[Start of Extracted entries]

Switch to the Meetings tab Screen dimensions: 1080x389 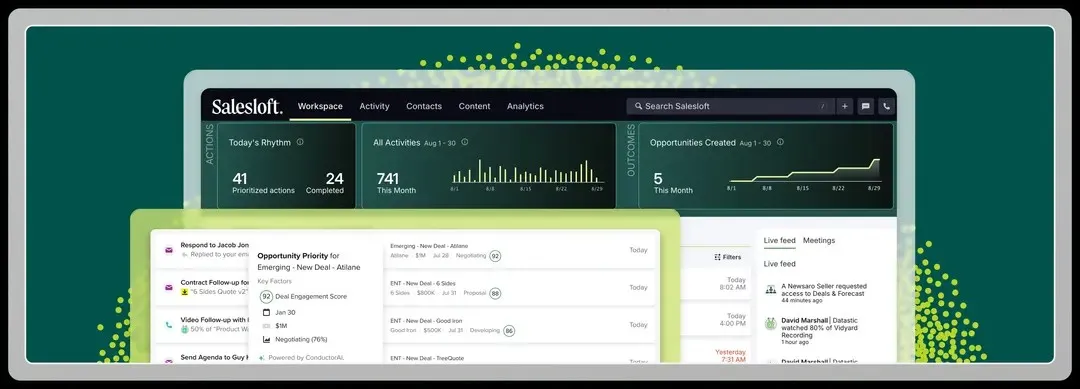pyautogui.click(x=819, y=240)
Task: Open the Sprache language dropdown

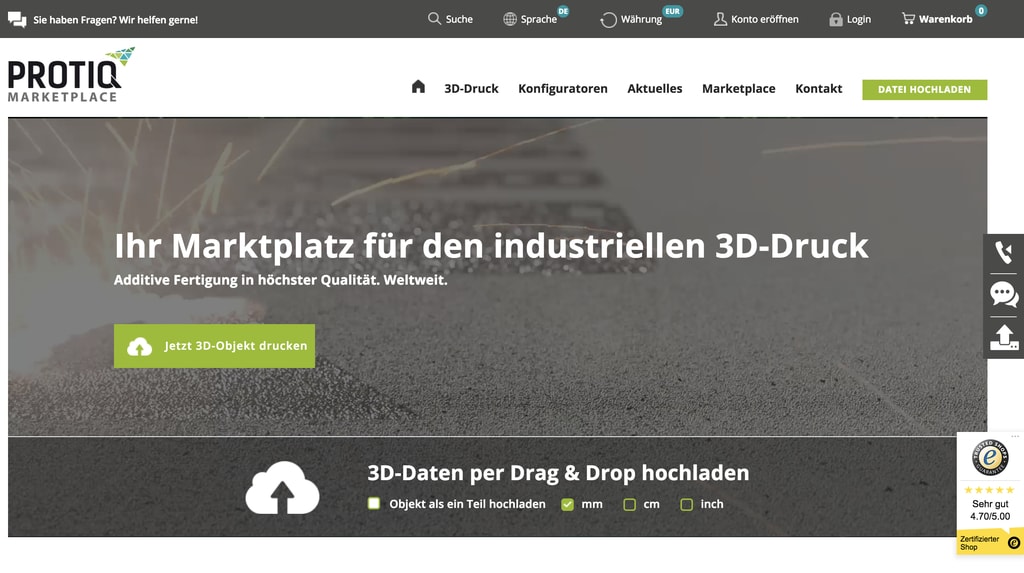Action: pos(531,19)
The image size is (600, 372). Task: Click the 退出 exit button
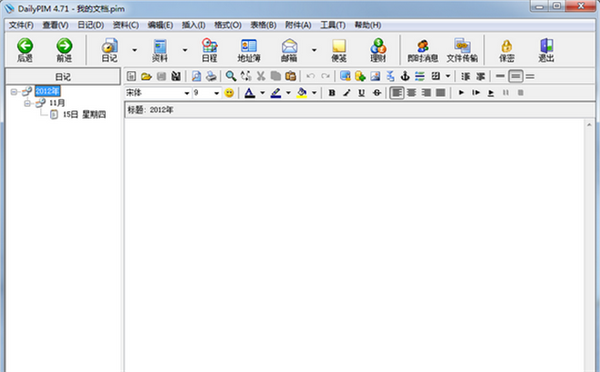tap(546, 50)
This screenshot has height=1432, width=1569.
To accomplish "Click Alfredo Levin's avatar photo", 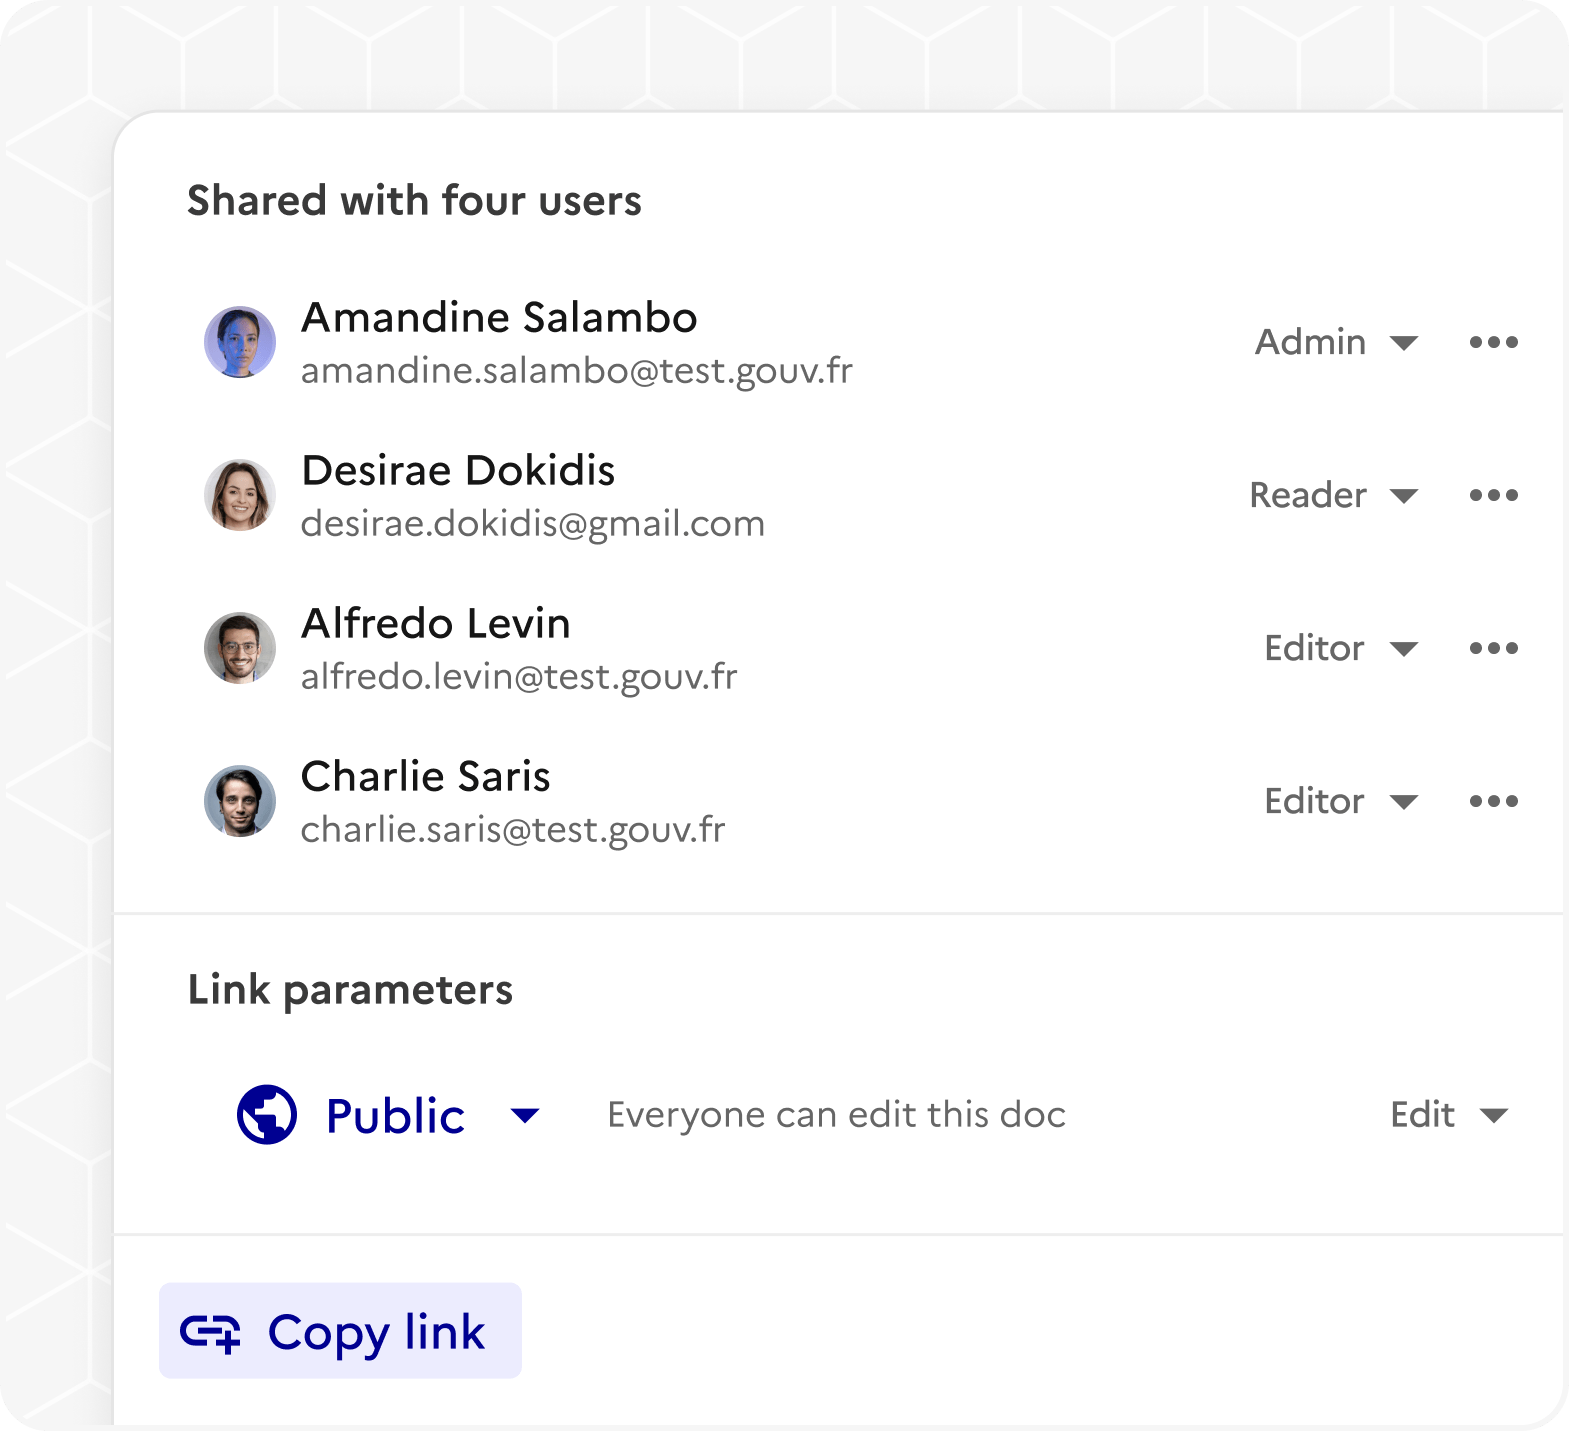I will click(x=240, y=648).
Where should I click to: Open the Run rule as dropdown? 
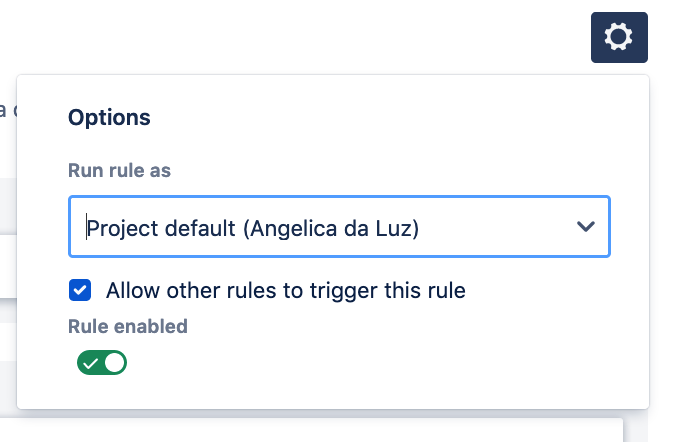[339, 228]
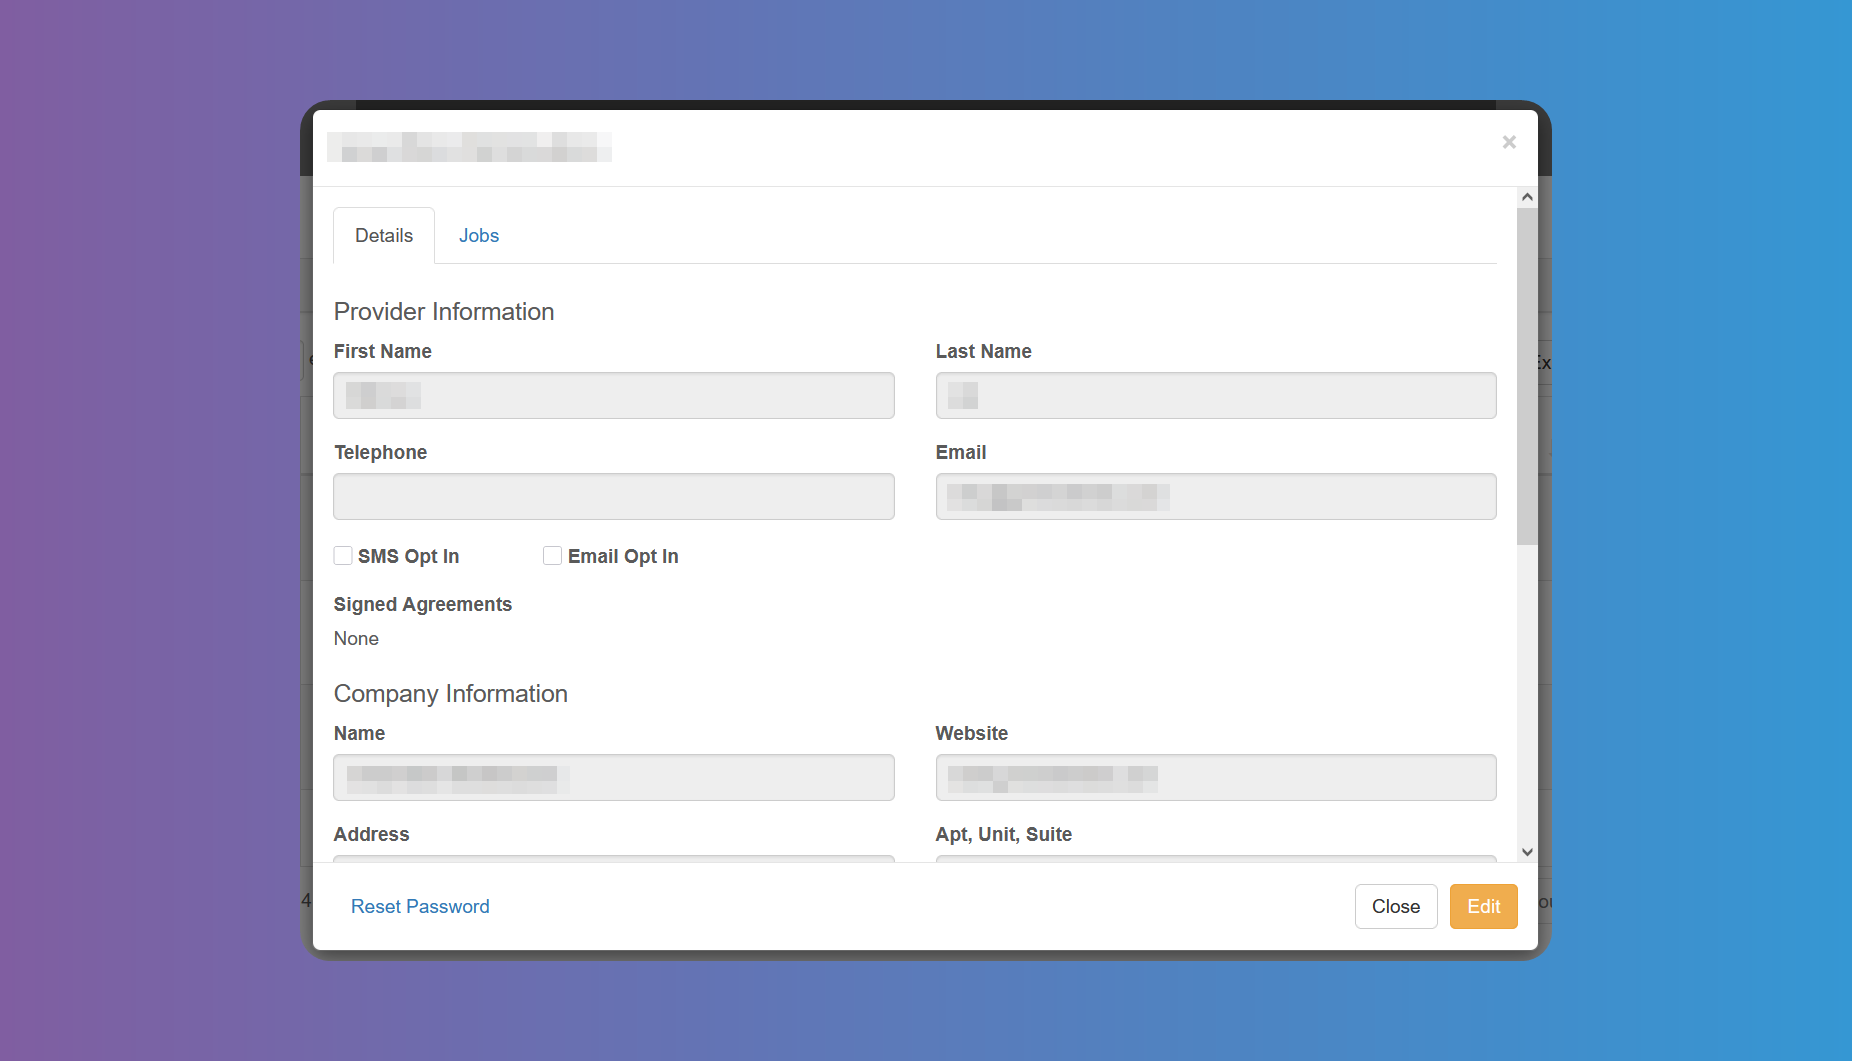Screen dimensions: 1852x1061
Task: Click the None text under Signed Agreements
Action: pos(356,638)
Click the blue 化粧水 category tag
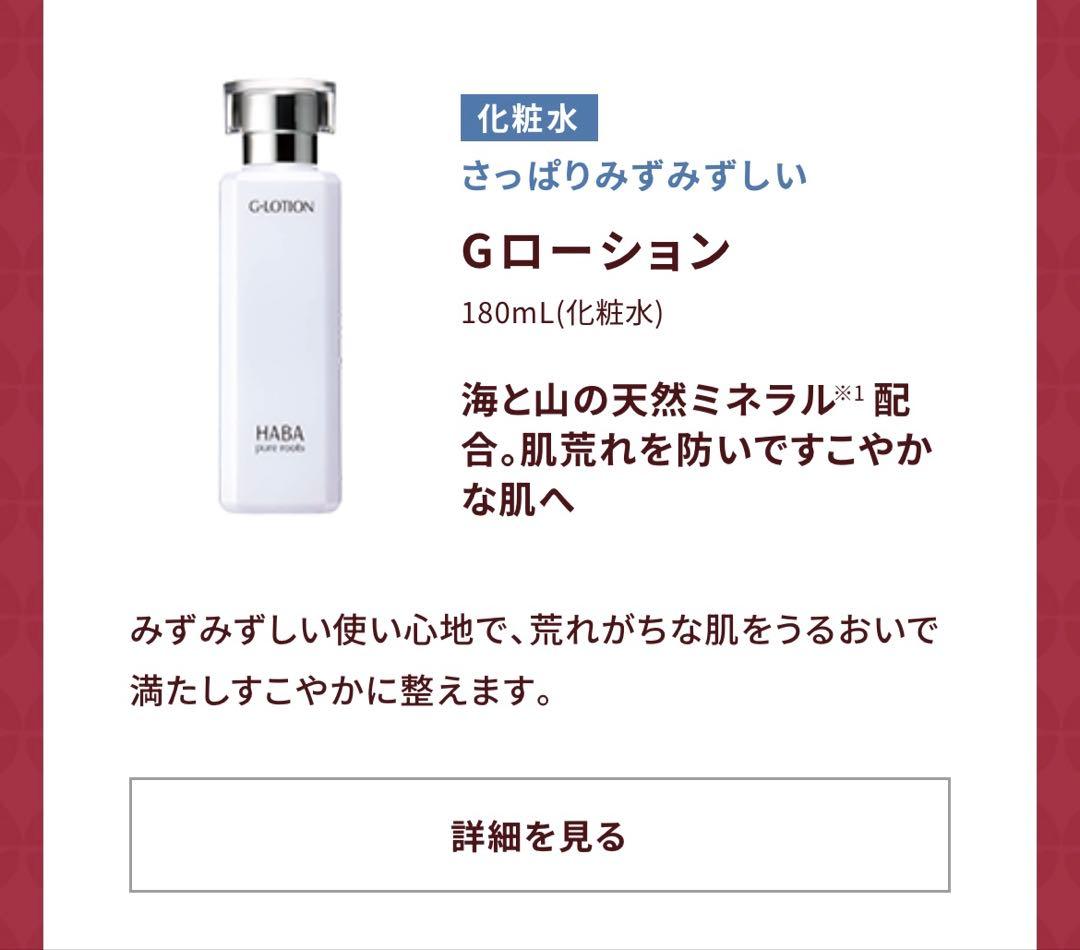Viewport: 1080px width, 950px height. point(528,118)
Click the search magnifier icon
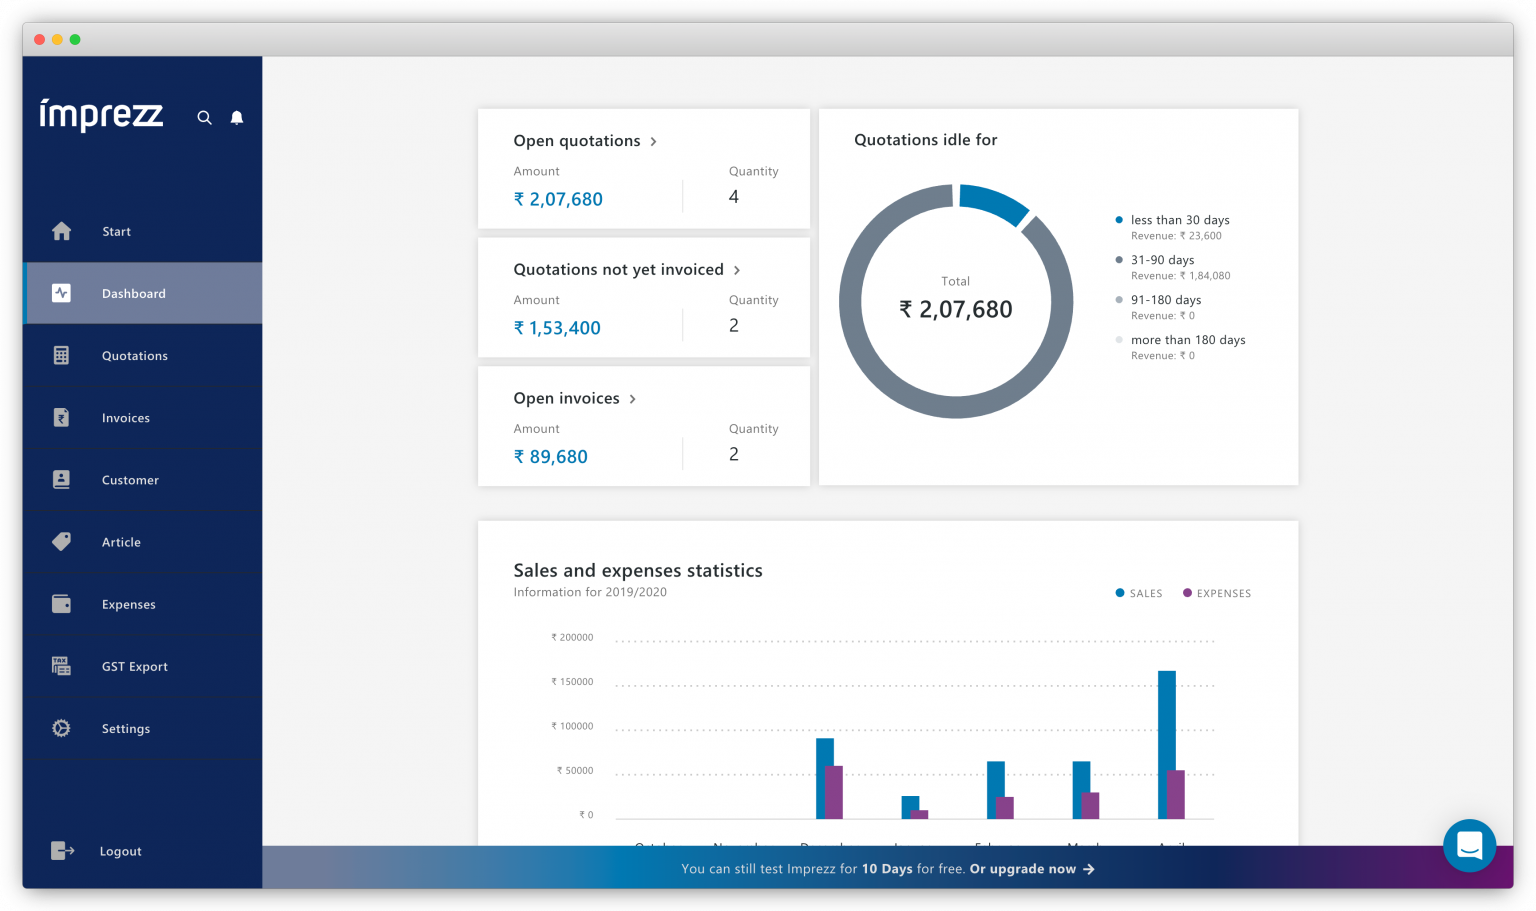Image resolution: width=1536 pixels, height=911 pixels. tap(204, 118)
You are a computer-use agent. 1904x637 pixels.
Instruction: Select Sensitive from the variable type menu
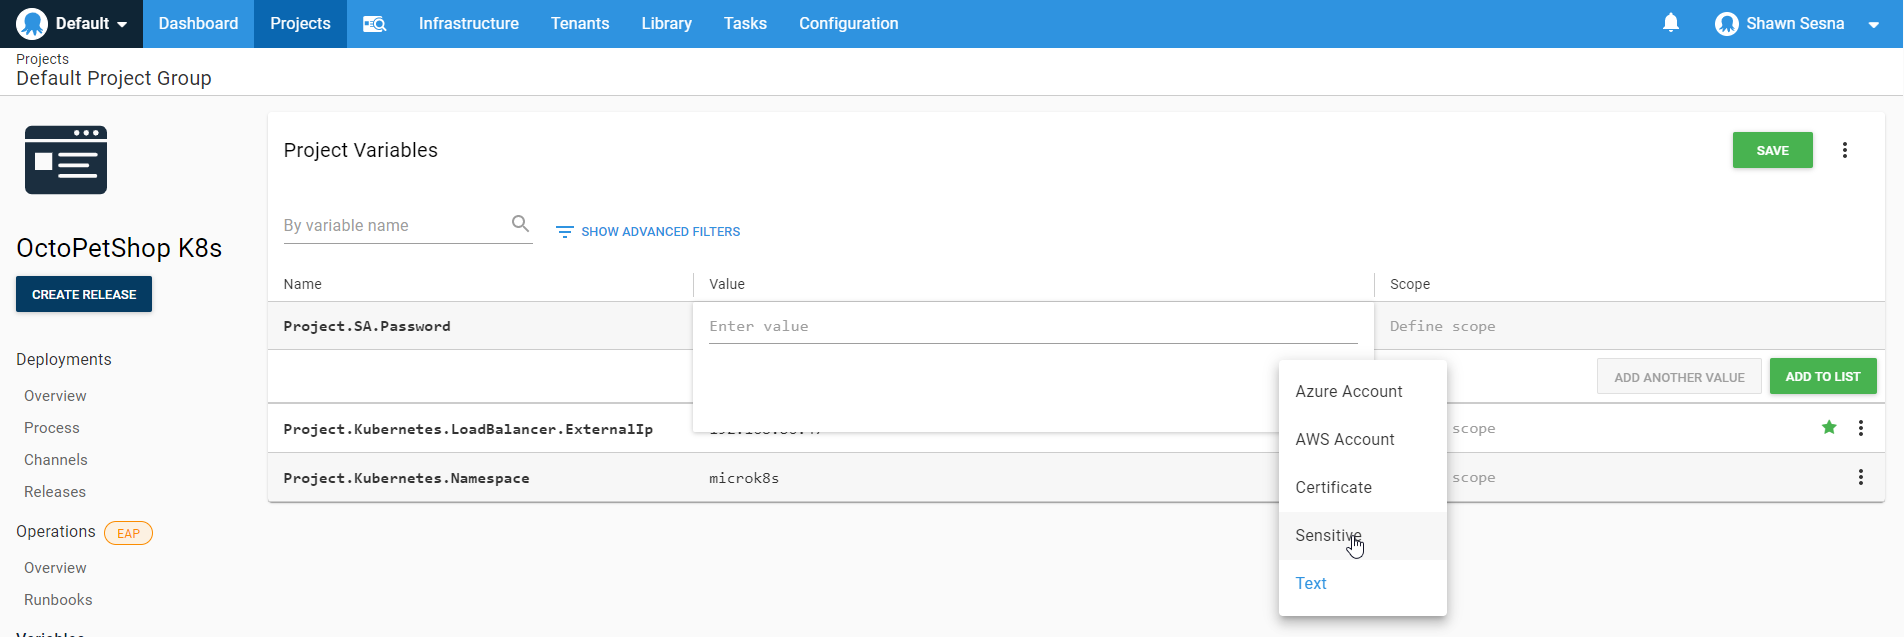point(1328,536)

[End of Extracted entries]

**What to do:** Turn the items above, from the line with "Click the search magnifier icon" through the last line of the items, into a JSON list of strings with one string per line, skipping blank lines. Leave the pictures out.

**Exercise response:**
[
  "Click the search magnifier icon",
  "Image resolution: width=1536 pixels, height=911 pixels. tap(204, 118)",
  "You are a computer-use agent. 1904x637 pixels.",
  "Instruction: Select Sensitive from the variable type menu",
  "point(1328,536)"
]